### Stated problem
Please write out each line of the listing below word for word, omitting the pictures.

### Stored items
***
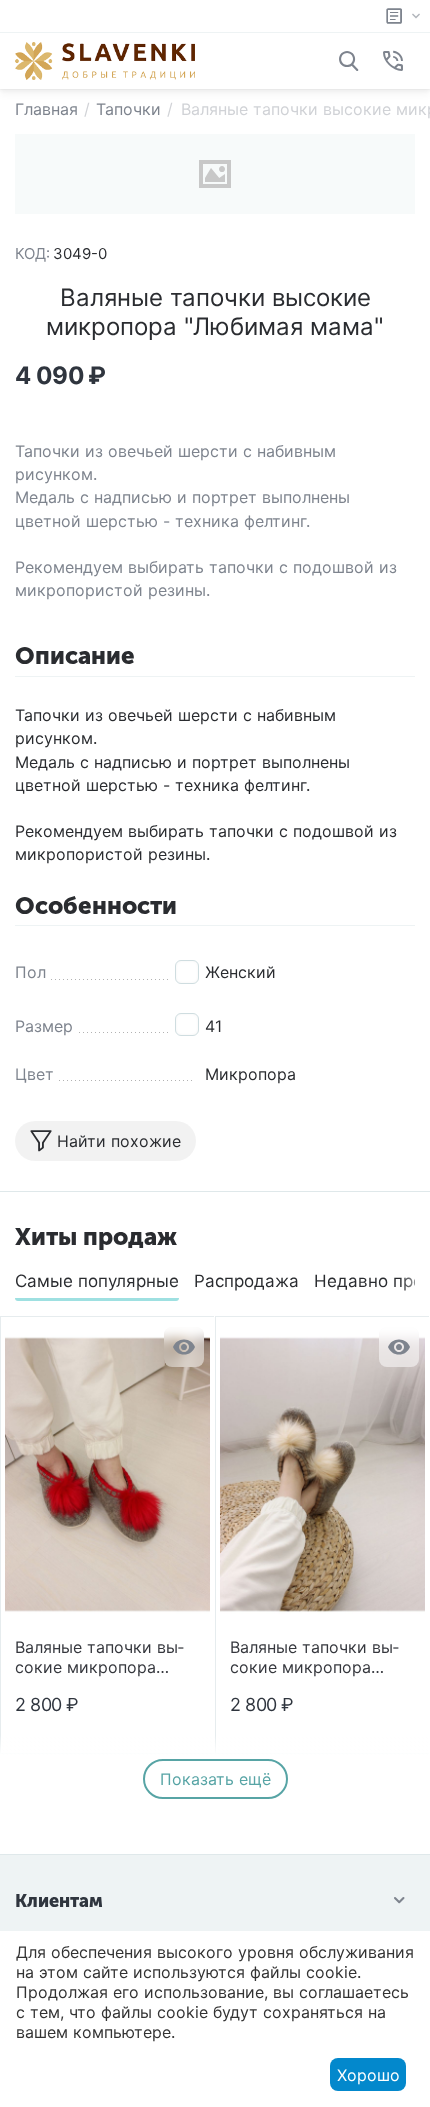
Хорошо (368, 2075)
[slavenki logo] (105, 59)
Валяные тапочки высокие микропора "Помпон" (99, 1657)
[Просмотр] (184, 1347)
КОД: (32, 253)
***
### The output
Хорошо (368, 2075)
[slavenki logo] (105, 59)
Валяные тапочки высокие микропора "Помпон" (99, 1657)
[Просмотр] (184, 1347)
КОД: (32, 253)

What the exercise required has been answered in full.